(This is going to be a personal post. If you’re just here for the food, feel free to skim on by.)
I came to this season with the best of intentions, though didn’t I say that last year, too? I looked forward to this summer; a baby that would graduate to purees by the end of August, a bigger, more comfortable kitchen, no caretaking responsibilities outside of my immediate household, and most importantly, no morning sickness. I was ready and raring to go.
I forgot how hard it is to have a baby, and I discovered how differently hard it is to have two. To be in this season of being unable to finish a thought, to be ready to switch gears on demand at all times. To be so needed so much of the time. To be so tired.
So, so tired.
When people ask how I’m doing, my answer is pretty much always somewhere in the “okay” spectrum, and ultimately that is true. I am okay and will be okay. But oh, brother, has this been hard. And there have been many times in the past few months that I’ve felt very not-ok.

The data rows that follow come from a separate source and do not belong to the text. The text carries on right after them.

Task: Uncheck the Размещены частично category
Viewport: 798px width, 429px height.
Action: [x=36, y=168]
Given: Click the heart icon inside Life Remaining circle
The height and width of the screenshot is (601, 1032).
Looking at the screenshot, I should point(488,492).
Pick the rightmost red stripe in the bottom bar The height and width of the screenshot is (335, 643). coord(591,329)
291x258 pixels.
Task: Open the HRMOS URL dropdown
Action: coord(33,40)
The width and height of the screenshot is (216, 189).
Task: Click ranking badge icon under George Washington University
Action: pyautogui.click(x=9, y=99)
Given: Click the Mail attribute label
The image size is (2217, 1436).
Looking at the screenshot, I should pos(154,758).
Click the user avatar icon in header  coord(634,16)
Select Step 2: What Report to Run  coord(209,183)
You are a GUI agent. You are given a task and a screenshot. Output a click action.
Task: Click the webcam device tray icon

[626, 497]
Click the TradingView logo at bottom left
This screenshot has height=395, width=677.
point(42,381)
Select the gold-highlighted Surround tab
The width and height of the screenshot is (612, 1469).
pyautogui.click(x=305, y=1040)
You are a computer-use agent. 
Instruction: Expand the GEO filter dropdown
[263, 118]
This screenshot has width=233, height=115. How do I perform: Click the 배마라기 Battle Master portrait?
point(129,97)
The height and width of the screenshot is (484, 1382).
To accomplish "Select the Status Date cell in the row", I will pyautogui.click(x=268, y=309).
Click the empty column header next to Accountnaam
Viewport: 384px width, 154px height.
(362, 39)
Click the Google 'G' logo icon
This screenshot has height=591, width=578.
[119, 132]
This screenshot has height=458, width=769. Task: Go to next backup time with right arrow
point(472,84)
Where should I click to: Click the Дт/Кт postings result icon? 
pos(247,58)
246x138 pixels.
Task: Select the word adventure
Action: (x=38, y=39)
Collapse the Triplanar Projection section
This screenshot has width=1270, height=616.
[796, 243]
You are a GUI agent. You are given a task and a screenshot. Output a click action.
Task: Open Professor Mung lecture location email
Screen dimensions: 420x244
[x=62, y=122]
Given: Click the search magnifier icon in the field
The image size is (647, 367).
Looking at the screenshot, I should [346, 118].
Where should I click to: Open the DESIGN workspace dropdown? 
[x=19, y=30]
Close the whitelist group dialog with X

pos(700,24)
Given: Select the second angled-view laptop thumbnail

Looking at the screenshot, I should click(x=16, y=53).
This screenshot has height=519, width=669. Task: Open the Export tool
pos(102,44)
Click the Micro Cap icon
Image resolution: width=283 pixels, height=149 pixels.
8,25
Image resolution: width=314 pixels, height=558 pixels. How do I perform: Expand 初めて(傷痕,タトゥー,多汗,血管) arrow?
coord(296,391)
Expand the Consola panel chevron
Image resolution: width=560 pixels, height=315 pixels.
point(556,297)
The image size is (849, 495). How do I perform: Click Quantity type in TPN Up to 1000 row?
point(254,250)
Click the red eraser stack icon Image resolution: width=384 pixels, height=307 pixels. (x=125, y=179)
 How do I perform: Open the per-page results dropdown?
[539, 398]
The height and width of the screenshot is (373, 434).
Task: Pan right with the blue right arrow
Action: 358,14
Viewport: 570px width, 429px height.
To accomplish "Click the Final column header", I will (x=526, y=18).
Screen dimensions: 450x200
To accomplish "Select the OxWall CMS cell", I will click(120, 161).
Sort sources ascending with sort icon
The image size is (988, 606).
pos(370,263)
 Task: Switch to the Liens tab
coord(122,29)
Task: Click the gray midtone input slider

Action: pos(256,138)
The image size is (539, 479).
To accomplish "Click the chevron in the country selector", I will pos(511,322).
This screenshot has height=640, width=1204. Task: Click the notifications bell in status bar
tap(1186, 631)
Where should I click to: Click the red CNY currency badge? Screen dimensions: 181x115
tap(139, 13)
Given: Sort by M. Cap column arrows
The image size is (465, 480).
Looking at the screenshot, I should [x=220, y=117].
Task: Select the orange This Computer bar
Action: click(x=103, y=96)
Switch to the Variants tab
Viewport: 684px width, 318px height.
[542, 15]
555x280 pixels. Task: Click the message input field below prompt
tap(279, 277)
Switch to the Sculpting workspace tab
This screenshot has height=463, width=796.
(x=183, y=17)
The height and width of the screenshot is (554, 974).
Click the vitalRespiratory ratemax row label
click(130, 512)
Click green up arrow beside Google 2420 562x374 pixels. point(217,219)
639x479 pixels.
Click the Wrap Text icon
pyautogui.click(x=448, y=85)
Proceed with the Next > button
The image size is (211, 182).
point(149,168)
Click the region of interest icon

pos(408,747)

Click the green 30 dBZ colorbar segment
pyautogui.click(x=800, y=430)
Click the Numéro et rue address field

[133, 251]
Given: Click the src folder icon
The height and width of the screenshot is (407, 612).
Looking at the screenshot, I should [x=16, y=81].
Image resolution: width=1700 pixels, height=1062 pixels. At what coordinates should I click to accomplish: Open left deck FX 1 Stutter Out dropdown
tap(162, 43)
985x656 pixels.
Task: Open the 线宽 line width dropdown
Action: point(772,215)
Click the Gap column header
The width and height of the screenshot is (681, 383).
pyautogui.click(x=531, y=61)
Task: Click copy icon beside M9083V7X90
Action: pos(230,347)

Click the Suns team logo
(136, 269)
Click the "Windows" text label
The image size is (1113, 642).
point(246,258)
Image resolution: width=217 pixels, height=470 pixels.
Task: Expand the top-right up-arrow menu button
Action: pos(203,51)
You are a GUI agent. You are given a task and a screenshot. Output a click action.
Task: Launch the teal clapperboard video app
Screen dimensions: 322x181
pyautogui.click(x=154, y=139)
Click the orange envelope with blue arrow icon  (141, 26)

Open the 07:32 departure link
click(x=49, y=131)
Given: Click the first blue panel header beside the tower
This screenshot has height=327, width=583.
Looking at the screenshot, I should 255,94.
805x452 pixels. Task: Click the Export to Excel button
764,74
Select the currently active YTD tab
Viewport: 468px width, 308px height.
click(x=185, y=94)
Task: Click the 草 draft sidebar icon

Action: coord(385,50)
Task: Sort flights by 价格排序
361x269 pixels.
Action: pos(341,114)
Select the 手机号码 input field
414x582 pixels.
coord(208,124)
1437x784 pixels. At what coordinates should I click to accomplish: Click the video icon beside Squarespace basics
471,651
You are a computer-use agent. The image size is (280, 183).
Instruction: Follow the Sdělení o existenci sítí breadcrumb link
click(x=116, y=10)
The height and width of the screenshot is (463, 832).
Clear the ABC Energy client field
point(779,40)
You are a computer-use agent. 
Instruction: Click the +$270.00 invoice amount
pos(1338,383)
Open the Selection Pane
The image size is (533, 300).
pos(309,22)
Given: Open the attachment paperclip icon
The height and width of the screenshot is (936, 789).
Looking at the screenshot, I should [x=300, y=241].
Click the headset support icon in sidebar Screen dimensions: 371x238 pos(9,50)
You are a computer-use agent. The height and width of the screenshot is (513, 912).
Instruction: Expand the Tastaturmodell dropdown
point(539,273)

So, the posts have quieted. The cooking goes in waves; some days, I feel creative and motivated. Perhaps it’s a day I have a sitter. Perhaps it’s a day the baby mostly slept through the night. Some weeks, most of the share gets blanched and frozen. Some days, I look at my plate and say, “Well, this is good, but no one needs to see a 12th picture of my green beans and corn.”
The corn has been so abundant this summer. For that, I’m grateful.
If you’re following my instagram (@omgcsa), you’ll know I’m still alive and cooking. Blogging takes some time and brain space that I haven’t always been able to muster this summer. School has begun, though, and while that means that I’m working during some afternoons, it also means that my eldest is away at Kindergarten all day, so I’ll do my best to post some of the better meals I’ve conjured up this summer.
Fall is upon us. I hope to really start decorating today; it’s my favorite season. Halloween is my favorite holiday. While I love the eggplants, peppers, tomatoes, and corn during high summer, I am happy to slide down into squash, potatoes, and greens.
I’m already thinking about next year. I planted some tomatoes and peppers this year, but they did not do well. It’s our first year in this house, and I misjudged the amount of sun that my back yard gets. The planters will be in a different location next year. Soon, I’ll start plotting out what will go where. I didn’t dry many herbs this year; I had a lovely closet that I used off of my kitchen in the old house. I still haven’t quite figured out where I’ll hang the herbs here. My window boxes never quite made it to sills. I’m not in the flow of the shape and size of my new refrigerator and freezer. (It’s a side-by-side, which is also different for me. Plus, we’re down 1 fridge, since we had a garage fridge in the old house.) I’m still figuring out the best use of pantry space and of cupboards. Our composter is ordered but has not yet arrived. I still have missing cookbooks that are likely in the boxes that I still have to unpack.
It’s hard to be patient with myself. It’s hard to wait for all of the dust to settle on the landslide that life has been in the past year.
If you’ve stuck with me through all of this, I’m grateful for your readership. If you’re new to the blog, I promise it’s not all confessional all the time. I’m here for the food just as much as you are.